To be fair, these vampire stories were written before the huge vampire craze hit the country. We're talking pre-Twilight, pre-Vampire Diaries, pre-"True Blood" days. The vampires in this novel are not flashy, or sexy, or fun to read about. They have no romantic relationships with the female characters. Actually, they don't really even have bodies.
No, these vampires are presented as true evil, with no lighter shades of gray that hint at underlying worthy human traits. There is nothing human about these vampires. In fact, there's not even anything vampire-ish about these vampires. They are more like genies that (at least in the first two stories) grant human wishes in return for human flesh. If this sounds confusing, that's because it often is in the story.

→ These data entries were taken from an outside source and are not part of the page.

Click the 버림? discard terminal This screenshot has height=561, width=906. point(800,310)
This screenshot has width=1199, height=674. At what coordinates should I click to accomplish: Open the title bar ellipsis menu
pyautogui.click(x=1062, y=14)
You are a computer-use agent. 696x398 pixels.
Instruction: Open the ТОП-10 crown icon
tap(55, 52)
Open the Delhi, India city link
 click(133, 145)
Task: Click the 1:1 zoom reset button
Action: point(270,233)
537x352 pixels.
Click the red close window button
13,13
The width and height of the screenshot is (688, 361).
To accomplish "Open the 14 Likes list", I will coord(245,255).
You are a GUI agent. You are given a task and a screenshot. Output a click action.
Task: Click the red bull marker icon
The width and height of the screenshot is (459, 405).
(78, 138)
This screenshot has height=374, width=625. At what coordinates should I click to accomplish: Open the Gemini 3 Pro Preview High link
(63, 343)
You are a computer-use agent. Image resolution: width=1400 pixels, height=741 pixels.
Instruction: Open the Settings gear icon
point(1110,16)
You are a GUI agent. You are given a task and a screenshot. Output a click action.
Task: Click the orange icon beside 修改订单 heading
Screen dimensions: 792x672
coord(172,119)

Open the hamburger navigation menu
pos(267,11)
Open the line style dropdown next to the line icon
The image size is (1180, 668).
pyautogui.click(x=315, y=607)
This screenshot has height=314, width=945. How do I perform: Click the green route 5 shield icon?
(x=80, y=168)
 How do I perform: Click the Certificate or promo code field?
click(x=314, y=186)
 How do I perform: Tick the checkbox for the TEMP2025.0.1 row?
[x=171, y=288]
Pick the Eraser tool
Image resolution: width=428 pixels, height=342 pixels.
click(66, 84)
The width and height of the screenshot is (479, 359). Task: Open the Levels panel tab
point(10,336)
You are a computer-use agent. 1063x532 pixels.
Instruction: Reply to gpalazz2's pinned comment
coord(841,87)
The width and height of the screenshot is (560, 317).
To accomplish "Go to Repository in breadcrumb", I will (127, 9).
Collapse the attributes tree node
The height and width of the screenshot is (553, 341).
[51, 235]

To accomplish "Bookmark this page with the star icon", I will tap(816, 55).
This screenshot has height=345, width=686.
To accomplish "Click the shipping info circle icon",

In the first tale, Deadly Offer, Althea dreams of being popular. In a fit of curiosity, she opens the shutters of the tower to her family's old mansion (although her family never appears in the story), and somehow this act awakens a vampire. He promises her all the popularity she can dream of if she brings him his victims. Why he doesn't just drink her blood is not exactly clear; it has something to do with not being able to leave the house and needing her to continuously feed him. Of course, Althea does what he asks and finds the popularity she has dreamed about.
In Evil Returns, Althea has moved away from the house and Devnee has moved in. And guess what? Devnee has dreams too, of being beautiful! Her bedroom is in the haunted tower and so of course she meets the vampire. Same plot structure ensues: he promises her beauty and more (yup, she becomes smart too!) in exchange for feeding the vampire (which we never see).
Finally, in Fatal Bargain, the big haunted mansion is empty and about to be demolished for a mall. So a group of six teenagers decide to go there and party, and surprise! They awaken the vampire. He doesn't promise them any wishes, however, he just tells them that they must decide which one of them can live. However, from this point forward, the story includes so many sub-plots and secondary characters (including a second vampire, who is [I think] the one from the previous two stories) that it's just a bit ridiculous.
One of the big problems with all of the stories is that there's no character development. The first two stories would have been far more interesting if I knew why Althea and Devnee were so focused on their wishes. Instead, they just seem rather shallow and uninteresting; so much so, that I started to wish that one of them would secretly turn out to be a sociopath who would become a lifelong partner of the vampire to get whatever she wanted in the world.
Sadly, that was not the case. All the characters manage to overcome the vampire in truly uninspiring endings. Separately, these stories are undeveloped; as a single novel, they seem thrown together last-minute. These aren't stories for people who love vampires, or for people who love suspense, or even for people who love to read. Maybe they're stories for evil vampire-genies; but, having never met one, I guess we'll never know.